::: Texte de lecture

Guy Gweth sur RFI: «Je ne peux pas laisser dire ça !»

[Africa Diligence] Pour déchiffrer la croissance en Afrique, en France et en Chine, Jean-Pierre Boris (RFI) a convié Cecilia Garcia Penalosa, professeure d’économie à l’université d’Aix Marseille, Jean-François Ouvrard, directeur des études de Coe-Rexecode et Guy Gweth, fondateur du cabinet d’intelligence économique Knowdys. Ce qu’il ne fallait pas manquer.

Partout, les gouvernements essaient de générer de la croissance. Si la France et l’Europe tournent au ralenti, l’Afrique apparait comme la nouvelle frontière de la croissance. De son côté la Chine, après trente ans de progression insolente, commence à donner des signes de faiblesse. Alors comment générer de la croissance et comment la transformer en développement ? Pour répondre à ces questions, trois invités autour de Jean-Pierre Boris. Cecilia Garcia Penalosa, professeure d’économie à l’université d’Aix Marseille, Guy Gweth, du cabinet d’intelligence économique Knowdys et Jean-François Ouvrard, directeur des études de Coe-Rexecode.

::::::
::: Données enregistrées

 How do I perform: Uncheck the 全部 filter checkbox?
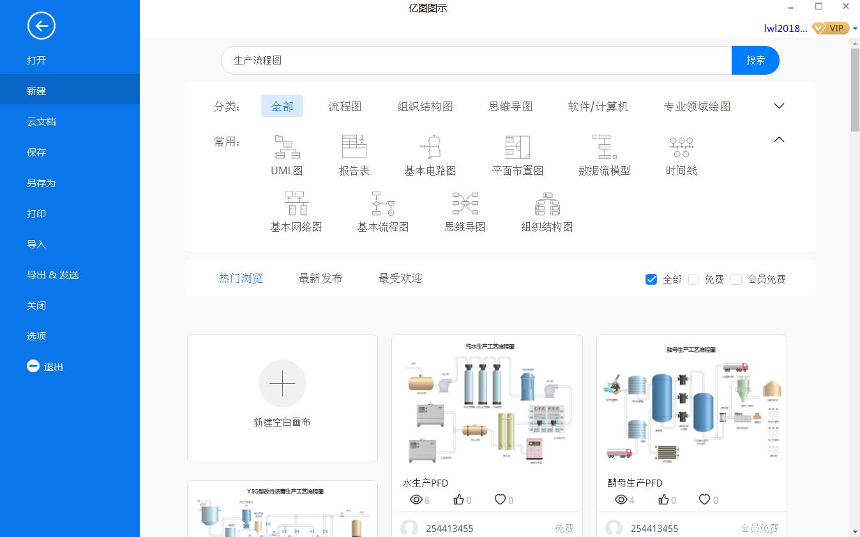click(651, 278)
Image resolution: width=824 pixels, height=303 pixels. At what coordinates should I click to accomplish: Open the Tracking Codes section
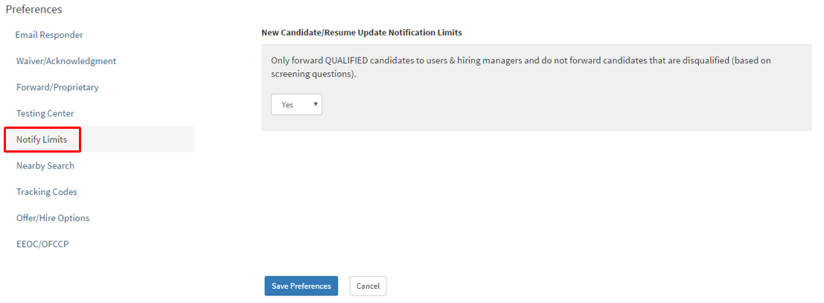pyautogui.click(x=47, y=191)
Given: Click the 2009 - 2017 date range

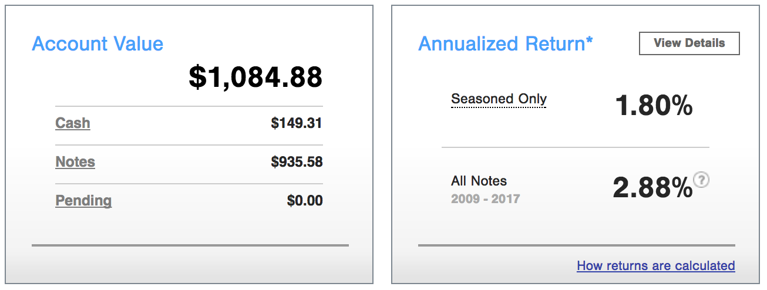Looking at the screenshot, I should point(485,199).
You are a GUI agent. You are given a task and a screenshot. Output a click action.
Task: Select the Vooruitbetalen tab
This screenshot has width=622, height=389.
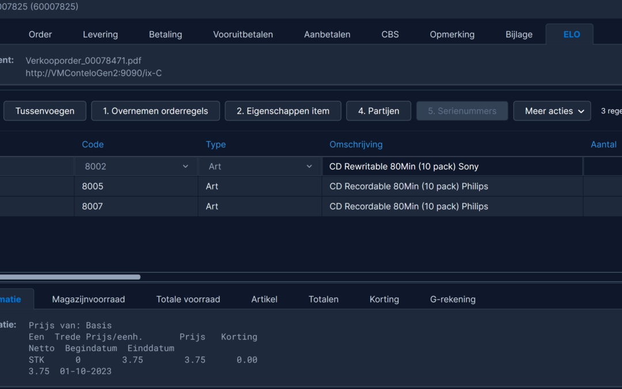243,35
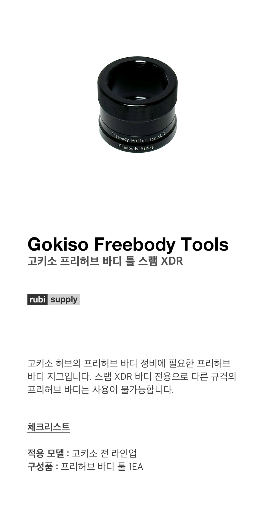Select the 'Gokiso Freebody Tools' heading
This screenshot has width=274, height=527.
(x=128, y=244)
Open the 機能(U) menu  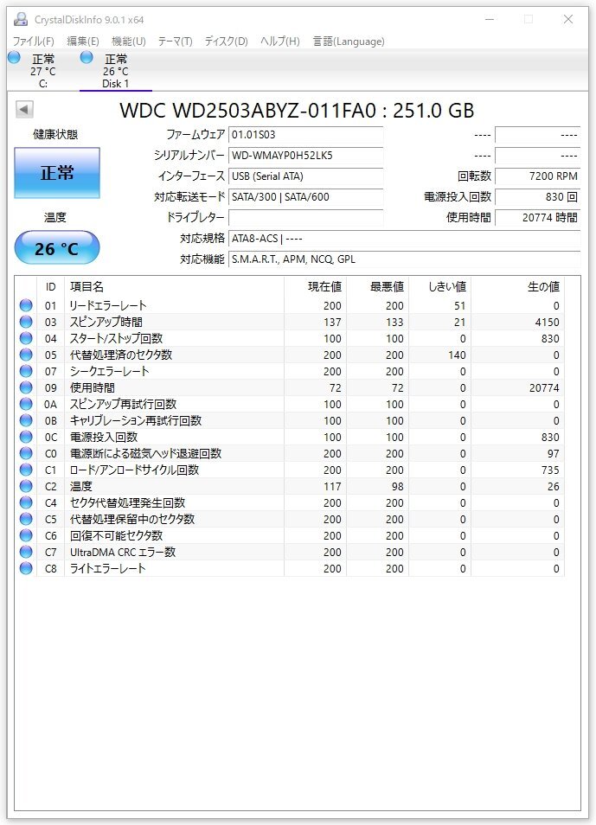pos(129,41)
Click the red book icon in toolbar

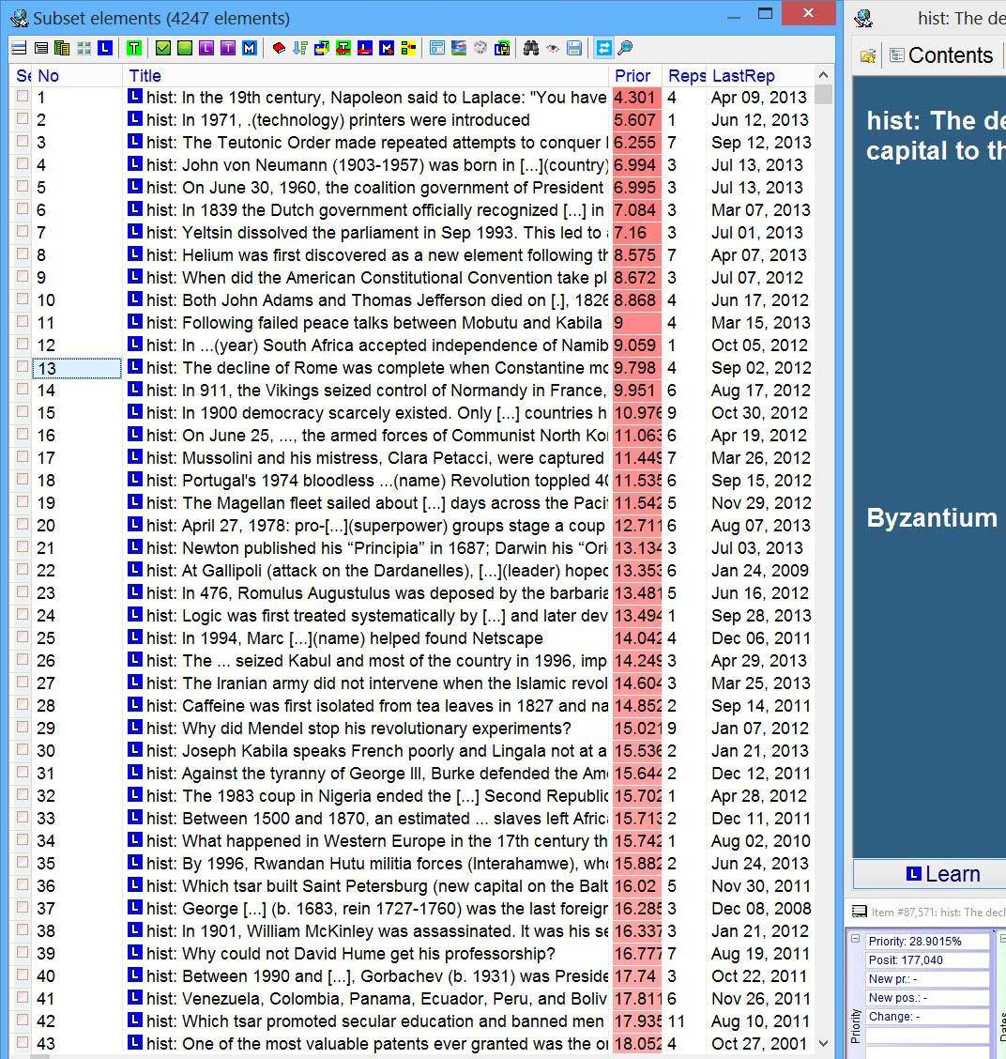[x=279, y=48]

::::::
::: Données enregistrées

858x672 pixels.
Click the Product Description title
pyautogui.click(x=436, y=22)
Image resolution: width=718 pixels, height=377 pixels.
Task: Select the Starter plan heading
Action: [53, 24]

::::::

Poursuivez le texte sur l'émission de RFI consacrée à la croissance, en reprenant après sa dernière phrase. Les items ne sont pas nécessaires ici.

D’entrée de jeu, Guy Gweth a tenu à préciser que « la croissance a un effet pavlovien sur le citoyen africain averti. Premièrement parce qu’elle induit une augmentation de revenu des habitants et deuxièmement parce qu’elle convoque une amélioration des conditions de vie matérielles. Force est de constater que ces conditions ne sont pas encore remplies en Afrique.» Pour montrer les dangers d’une croissance non inclusive, le fondateur de Knowdys a pris l’exemple du Burkina Faso : « Voilà un pays de 17 millions d’habitants (aussi grand que le Gabon en superficie), dont plus de 60% de la population a moins de 20 ans. Au cours des 15 dernières années, le pays a enregistré 5.8% de croissance, 6,8% attendus au quatrième trimestre 2014, mais 46% de la population vit en dessous du seuil de pauvreté et 53% des 15-35 ans sont au chômage […] A quoi vous attendez-vous lorsqu’il y a le moindre départ de feu ? »

QUATRE REPORTAGES

A Dakar, le gouvernement veut sortir le pays du sous-développement en 20 ans. La priorité c’est d’assurer la fourniture en électricité. Quatre nouvelles centrales verront le jour. Les travaux ont démarré. Bineta Diagne, s’est rendue sur le plus gros site, celui de Sendou, à la sortie de Dakar.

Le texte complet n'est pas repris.